Cocaine is a tropane alkaloid with central nervous systems (CNS) stimulating and local anesthetic activity. Cocaine binds to the dopamine, serotonin, and norepinephrine transport proteins and inhibits the re-uptake of dopamine, serotonin, and norepinephrine into pre-synaptic neurons. This leads to an accumulation of the respective neurotransmitters in the synaptic cleft and may result in increased postsynaptic receptor activation. The mechanism of action through which cocaine exerts its local anesthetic effects is by binding to and blocking the voltage-gated sodium channels in the neuronal cell membrane. By stabilizing neuronal membranes, cocaine inhibits the initiation and conduction of nerve impulses and produces a reversible loss of sensation.
NCI Thesaurus (NCIt)
Cocaine is a DEA controlled drug and a DEA Schedule II controlled substance. Substances in the DEA Schedule II have a high potential for abuse which may lead to severe psychological or physical dependence. Cocaine is classified by the DEA as Stimulants. Street names for Cocaine are Coca, Coke, Crack, Crank, Flake, Rock, Snow, and Soda Cot.

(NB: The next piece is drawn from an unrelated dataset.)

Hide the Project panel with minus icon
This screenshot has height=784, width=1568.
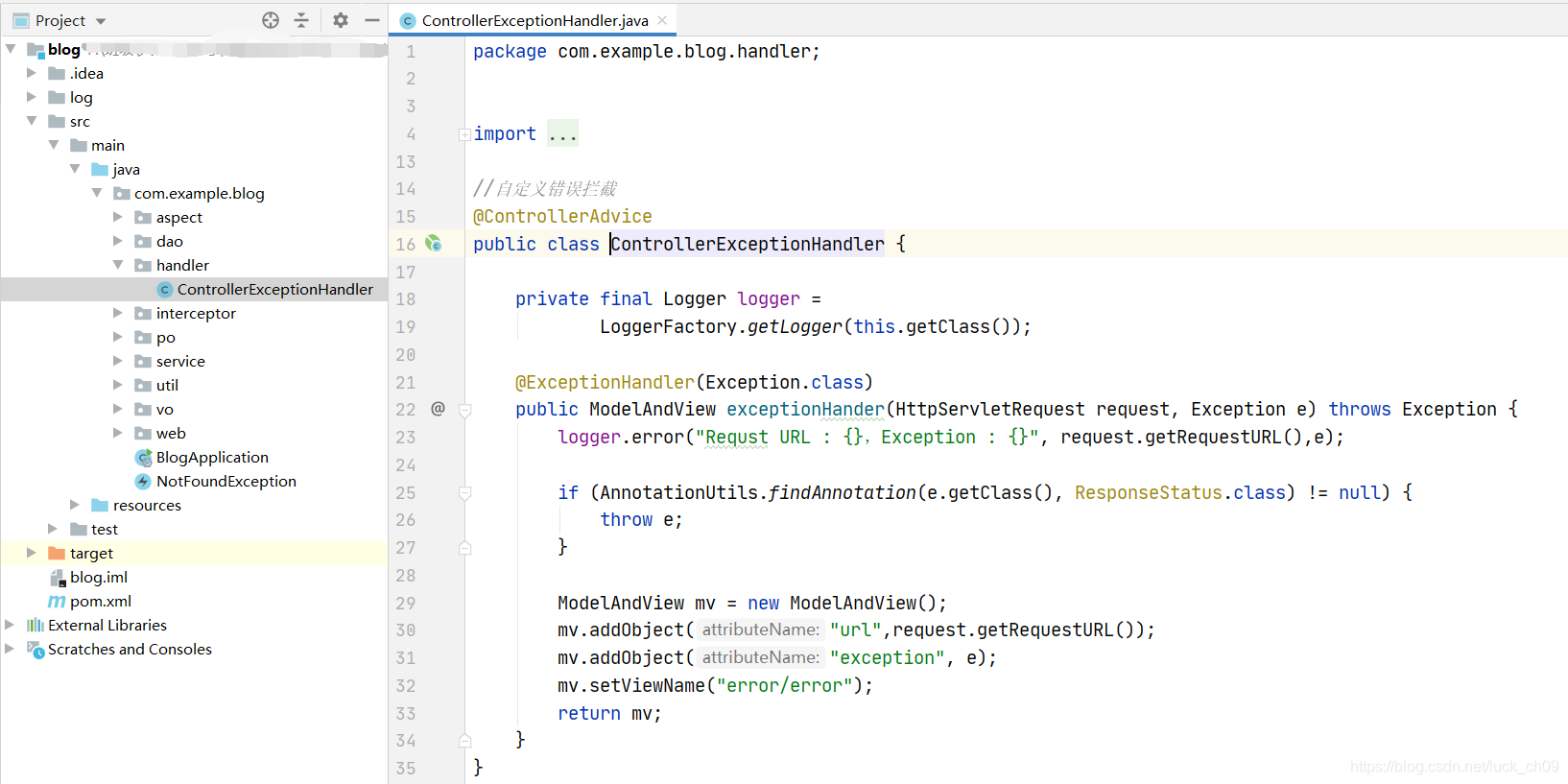372,20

Drug Enforcement Administration (DEA)
Cocaine is a benzoid acid ester that that was originally used as a local anesthetic, but is no longer used because of its potent addictive qualities. When given in high doses systemically, cocaine has mood elevating effects that have led to its widescale abuse. High doses of cocaine can be associated with toxic reactions including hyperthermia, rhabdomyolysis, shock and acute liver injury which can be severe and even fatal.